The album proper is comprised of three long songs, the first of which, Canto IV, was originally based on an idea by the Portuguese Progressive Society: to create a musical version of Os Lusiadas, an epic 16th century poem by Luís Vaz de Camões, narrating the history of Portugal in 10 cantos. Inevitably the bold idea didn't come to fruition but Beduínos a Gasóle persevered with their chosen piece (the fourth canto, detailing events from 1383 to 1497) creating a suite that is as epic in scope as the original poem. Subdivided into 17 parts (although sequenced as one long track on the CD), the piece flows seamlessly between parts. Petra's voice is strong and clear and even though I am totally unfamiliar with the Portuguese language, she is very soft on the ear. Her duets with Salomé work remarkably well given the different musical backgrounds of the two singers. Generally quite laid back over the opening third of the piece, the atmosphere changes to a bit more menacing in the sixth part, which relates the capture of Tangiers from the Moors. However, this doesn't last long and is followed by a lovely section of trombone and flute that is very subtle in delivery. A small gripe is in some of the synthesiser sounds employed in places throughout the track, they seem a bit too modern sounding for ostensibly a historical piece. It would have made sense to me to have more 'neutral' keyboard tone throughout. Ultimately the song is rather too flat, although containing some sublime moments, it could have
benefited from raising the tempo a bit more in a few places. Even towards the end in Part 16 (The Fortunate) and Part 17 (Departure) where the sax is let loose and is underpinned by over-tracked trombones the drums plod along at a sedate pace keeping things on a very level playing field.

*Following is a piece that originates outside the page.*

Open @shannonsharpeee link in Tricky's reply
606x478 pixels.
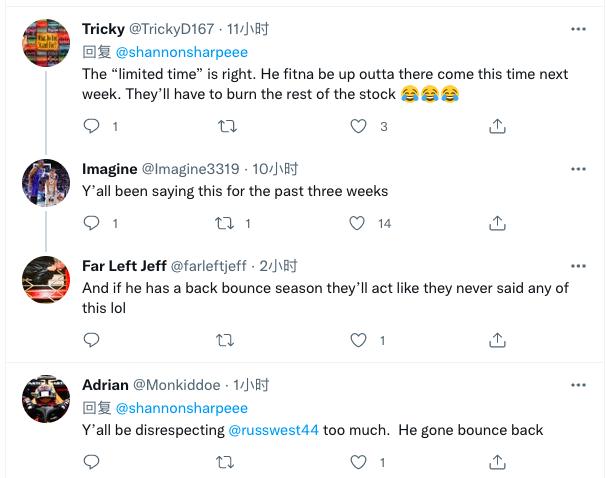[181, 52]
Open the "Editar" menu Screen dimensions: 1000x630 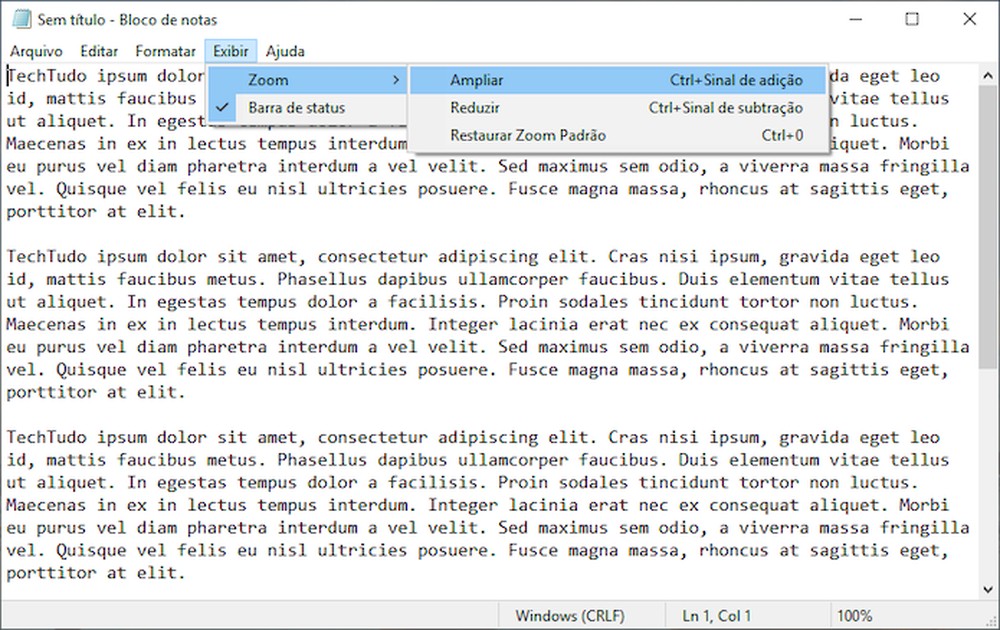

Biodiesel is an instrumental number with a slight leaning towards the jazzier side of the spectrum. Chagas' flute solo is particularly memorable along with a spacier section vaguely reminiscent of part of Floyd's Echoes and ending in a great keyboard and guitar riff. Last of the epics is Desculpa Lá (incluindo Planicie) which from the off proves to be the most interesting piece on the album. Here the variety in tempo, combination of female and male (provided by keyboard player Fialho) voices and the whole general atmosphere of the song stands out. Again, the flute plays an integral part in the composition and guitarist Oliveira has a more prominent role, providing some interesting solos and several heavier riffs which are taken up and developed by the rest of the band. There is an almost filmic quality to areas of the song and it wouldn't be too farfetched to imagine the group providing a score to a movie.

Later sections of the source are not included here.